*Task to carry out*
Exactly and only the lines from the line holding "the tweet text" to the end of the records should be reproduced. Leave pictures out.

^^^^^^^^

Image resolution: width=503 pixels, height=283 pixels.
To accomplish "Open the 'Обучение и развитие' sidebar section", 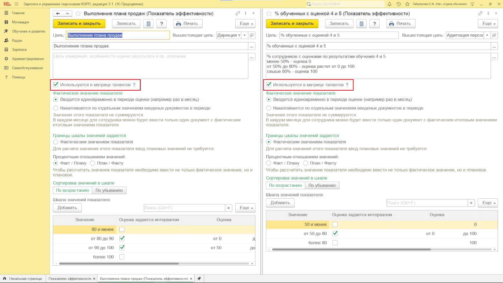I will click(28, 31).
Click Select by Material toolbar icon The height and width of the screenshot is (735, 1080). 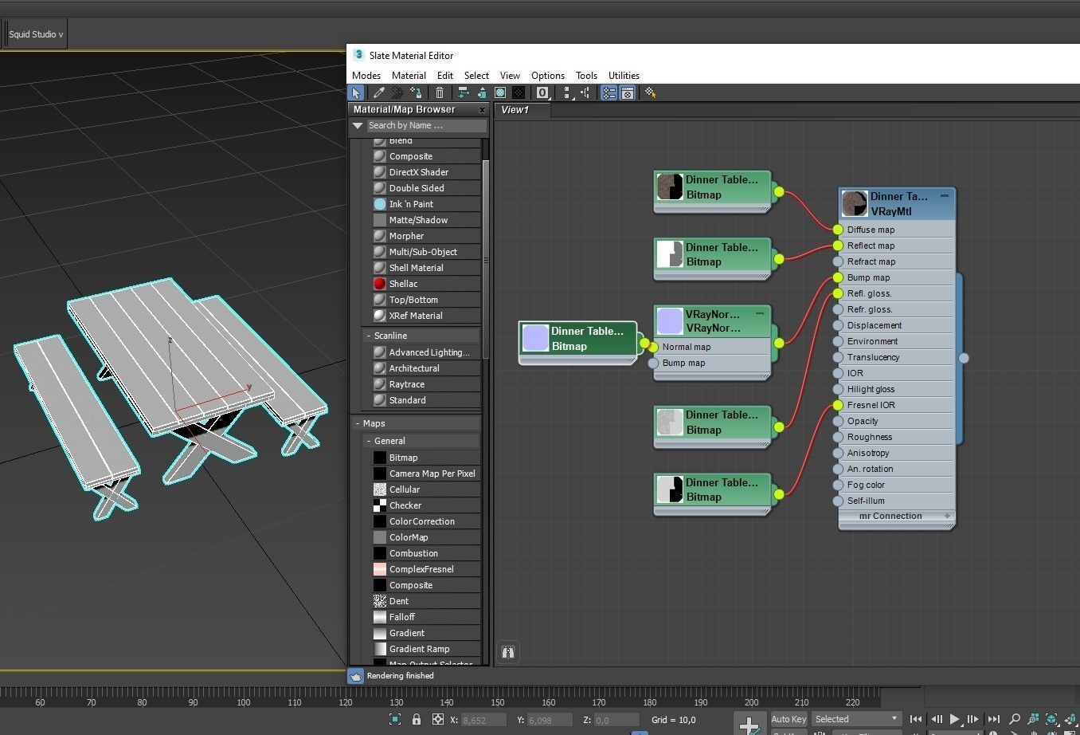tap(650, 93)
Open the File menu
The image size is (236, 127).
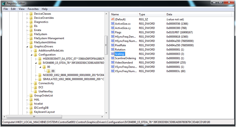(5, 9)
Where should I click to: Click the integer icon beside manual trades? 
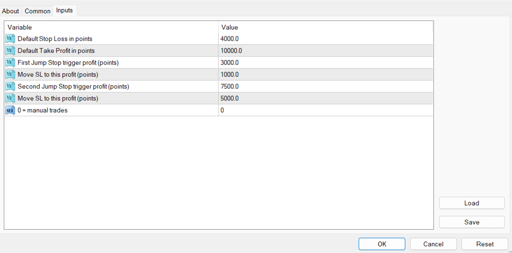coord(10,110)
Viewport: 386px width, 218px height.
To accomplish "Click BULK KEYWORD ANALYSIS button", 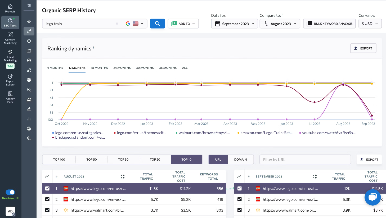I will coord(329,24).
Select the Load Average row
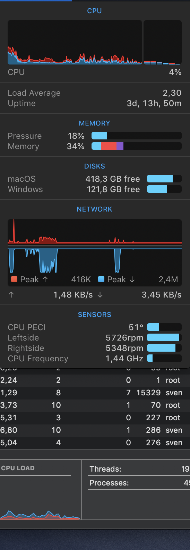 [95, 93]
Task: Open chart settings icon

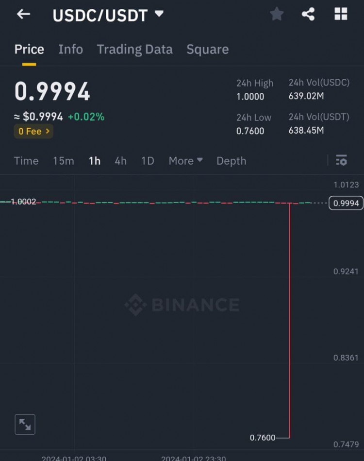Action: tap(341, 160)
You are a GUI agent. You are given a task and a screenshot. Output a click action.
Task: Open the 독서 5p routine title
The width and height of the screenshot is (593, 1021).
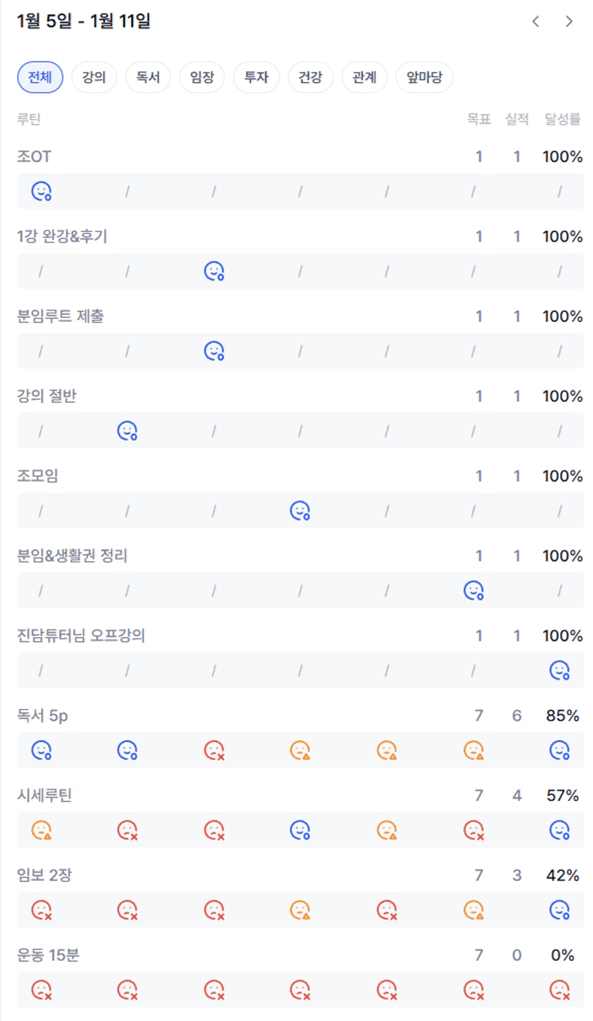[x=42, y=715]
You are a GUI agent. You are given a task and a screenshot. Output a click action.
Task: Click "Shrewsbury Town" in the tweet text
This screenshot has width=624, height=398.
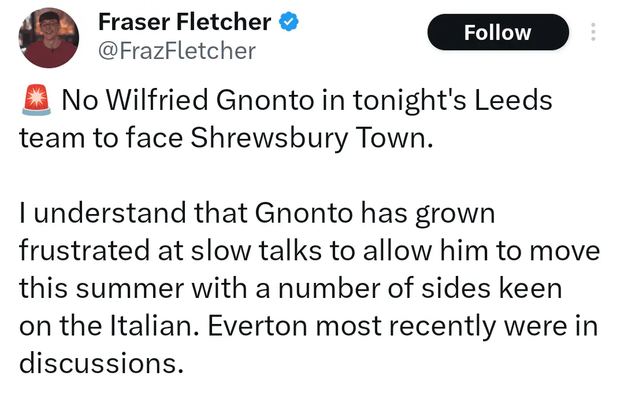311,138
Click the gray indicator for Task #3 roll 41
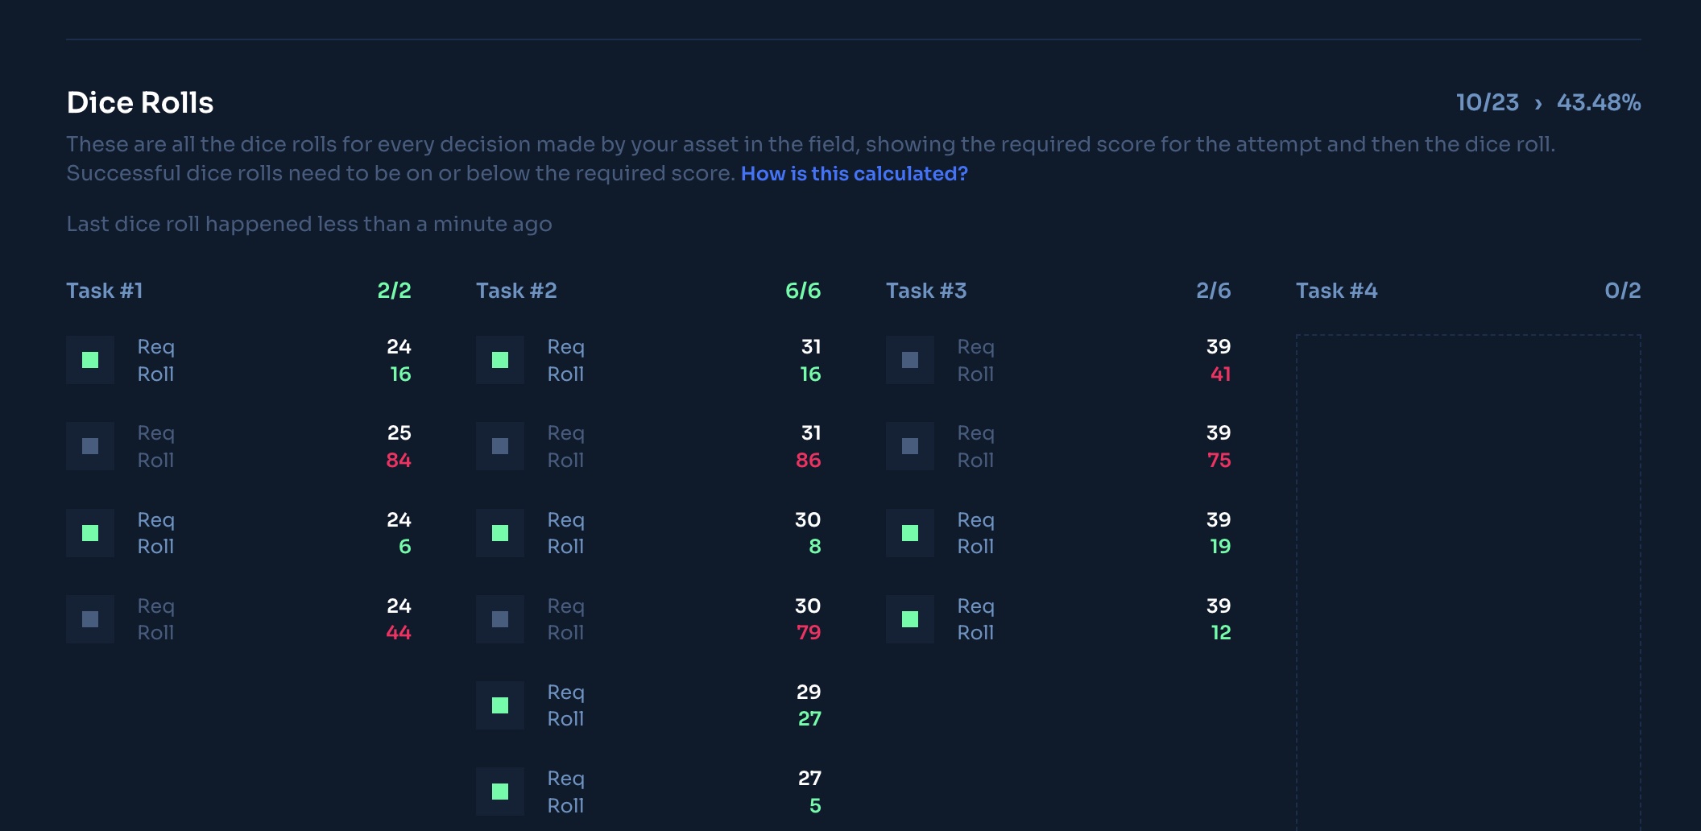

^^^^^^^^

*Answer to the problem*
Task: Click "Shrewsbury Town" in the tweet text
This screenshot has width=624, height=398.
311,138
Click the gray indicator for Task #3 roll 41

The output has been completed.